Start of Provided entries

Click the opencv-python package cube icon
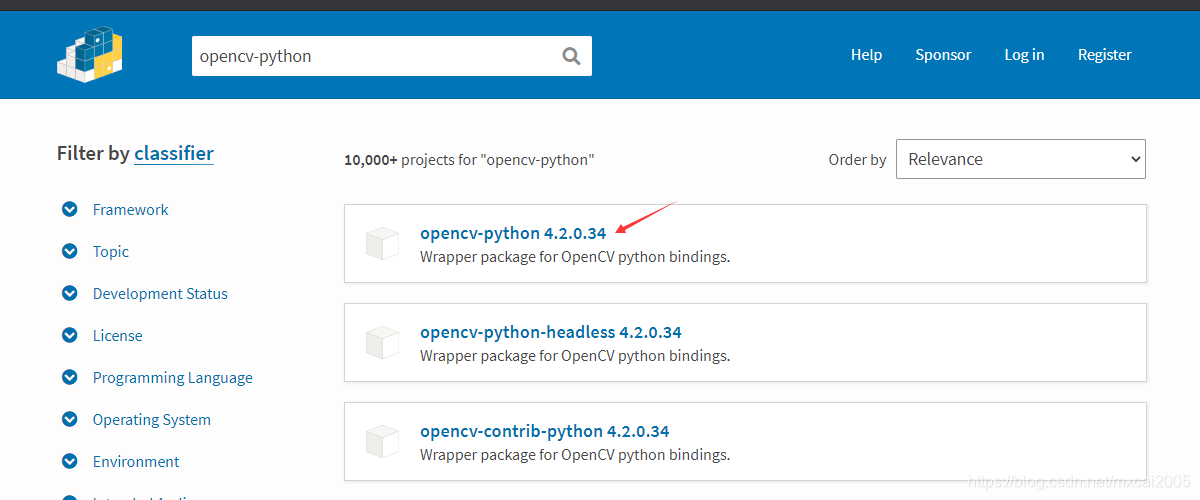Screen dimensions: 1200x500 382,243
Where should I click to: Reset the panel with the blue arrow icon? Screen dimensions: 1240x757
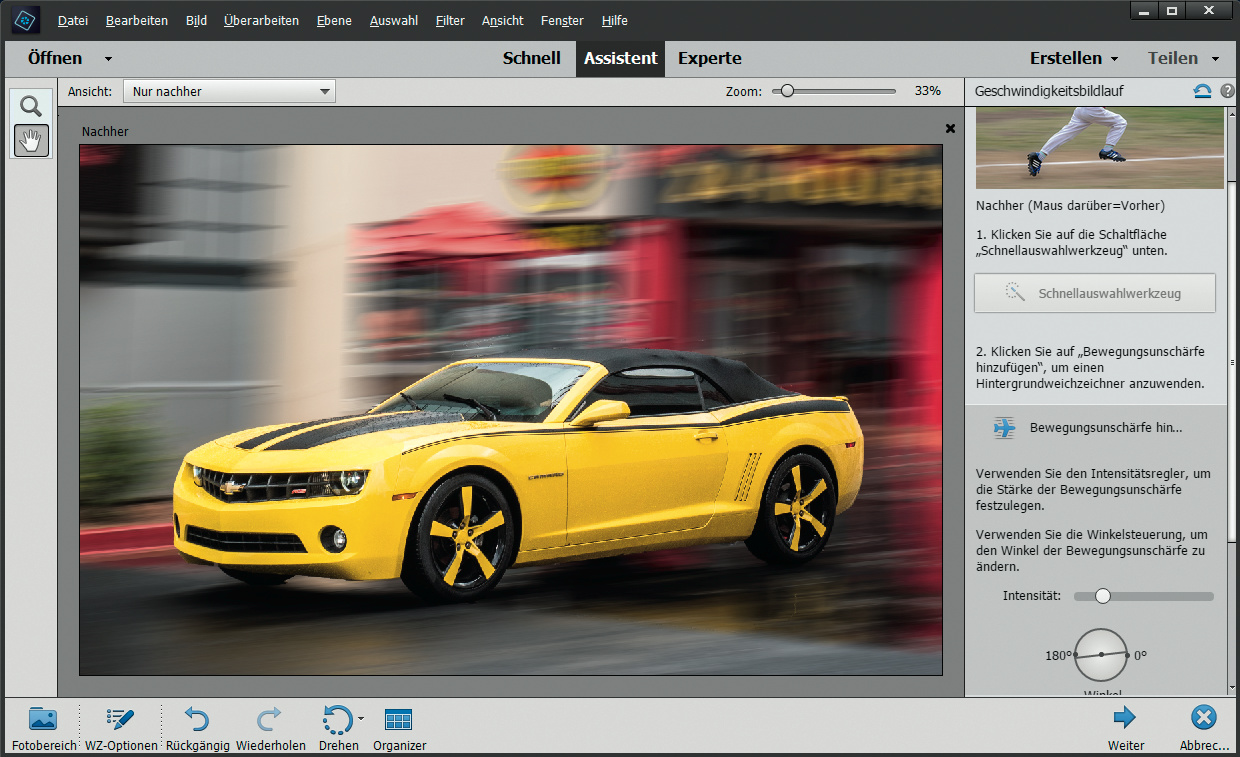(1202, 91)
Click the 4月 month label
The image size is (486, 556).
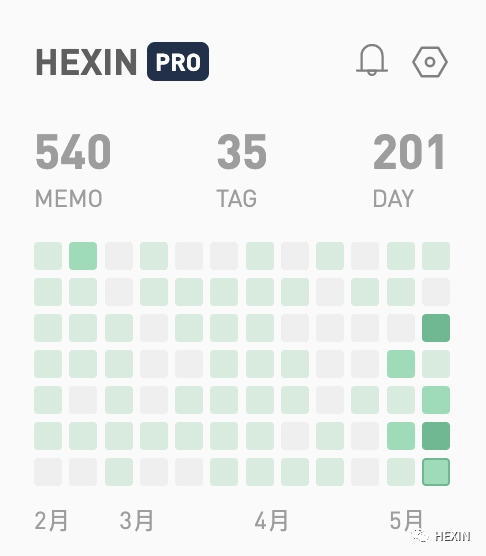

End of Provided entries
Start of Provided entries

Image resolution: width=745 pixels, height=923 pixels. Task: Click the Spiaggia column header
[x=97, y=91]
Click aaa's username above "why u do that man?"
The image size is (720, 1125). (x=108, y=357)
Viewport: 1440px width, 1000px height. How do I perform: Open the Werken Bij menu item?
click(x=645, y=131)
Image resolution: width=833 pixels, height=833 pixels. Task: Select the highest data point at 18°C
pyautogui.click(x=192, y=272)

End of Provided entries
Start of Provided entries

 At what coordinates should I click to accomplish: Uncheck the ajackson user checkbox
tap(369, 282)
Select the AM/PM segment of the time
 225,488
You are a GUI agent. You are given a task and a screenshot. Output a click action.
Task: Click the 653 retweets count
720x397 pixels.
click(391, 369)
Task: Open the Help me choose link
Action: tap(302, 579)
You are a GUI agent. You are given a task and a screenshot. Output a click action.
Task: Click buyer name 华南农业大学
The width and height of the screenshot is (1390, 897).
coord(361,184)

End of Provided entries

--- The task ---
Above are some records. Output exactly the lines from the one that contains "Click the opencv-python package cube icon" to the one that contains "The image size is (486, 556).", keeping both, and omit the pictures.

--- Task result ---
Click the opencv-python package cube icon
Screen dimensions: 1200x500 382,243
Where should I click to: Reset the panel with the blue arrow icon? Screen dimensions: 1240x757
(1202, 91)
Click the 4月 month label
The image size is (486, 556).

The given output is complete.